Written problem 1: In the excerpt on precipitation maxima, what is the title of section 8.2?
Written problem 2: Reproduce the portion of the excerpt on precipitation maxima starting at "Make two graphs: a)" and ending at "bins=np.arange(0,100,10), cumulative=1, density=True)".

Given passage:
§
Make two graphs: a) the histogram for the annual maximum (pdf) b) the cumulative probability (cdf)

Show the code
fig, (ax1, ax2) = plt.subplots(2, 1, figsize=(10,8))

h=max_annual['PRCP'].values
ax1.hist(h, bins=np.arange(0,100,10), density=True)
ax2.hist(h, bins=np.arange(0,100,10), cumulative=1, density=True)

ax1.set(ylabel="pdf")
ax2.set(xlabel="annual daily precipitation maxima (mm)",
        ylabel="cdf",
        );

8.2 Weibull plotting position

How to make a cdf by yourself?

Show the code
# sort the annual daily precipitation maxima, from lowest to highest
max_annual['max_sorted'] = np.sort(max_annual['PRCP'])
# let's give it a name, h
h = max_annual['max_sorted'].values
# make an array "order" of size N=len(h), from 1 to N
N = len(h)
rank = np.arange(N) + 1
# make a new array, "rank"
§
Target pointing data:
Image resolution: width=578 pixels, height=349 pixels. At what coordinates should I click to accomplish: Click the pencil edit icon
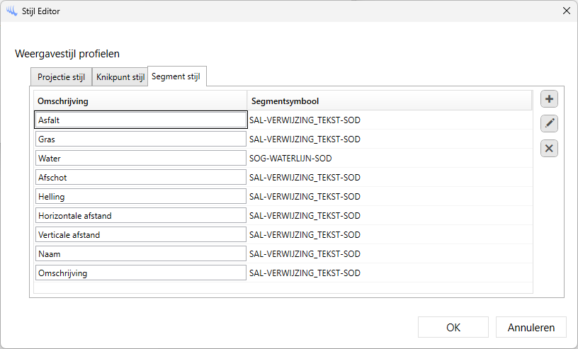(549, 124)
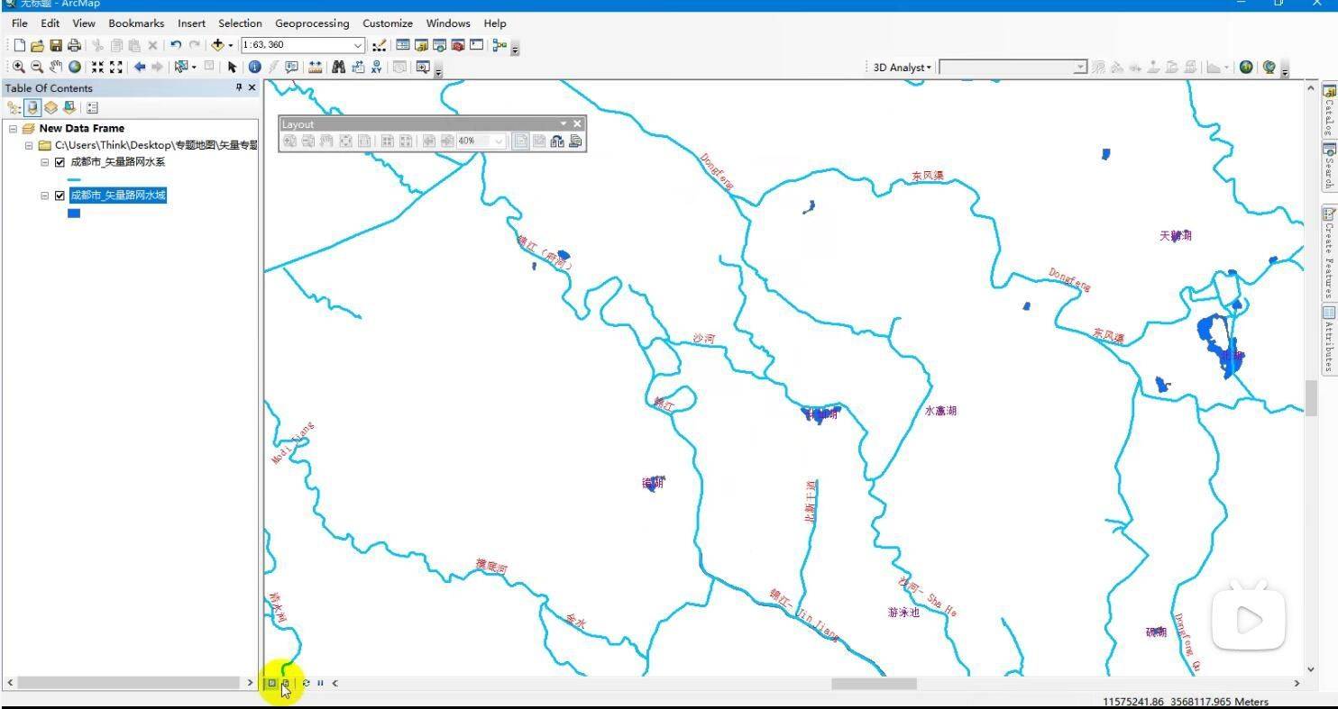Viewport: 1338px width, 709px height.
Task: Switch to layout view button at bottom
Action: pyautogui.click(x=285, y=683)
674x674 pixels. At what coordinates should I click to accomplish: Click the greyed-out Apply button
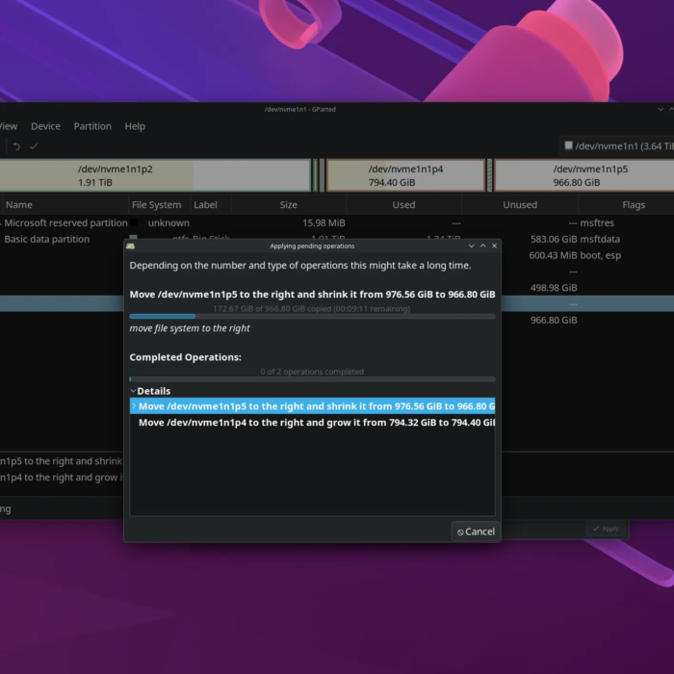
§
Problem solution 1: Weibull plotting position

Problem solution 2:
Make two graphs: a) the histogram for the annual maximum (pdf) b) the cumulative probability (cdf)

Show the code
fig, (ax1, ax2) = plt.subplots(2, 1, figsize=(10,8))

h=max_annual['PRCP'].values
ax1.hist(h, bins=np.arange(0,100,10), density=True)
ax2.hist(h, bins=np.arange(0,100,10), cumulative=1, density=True)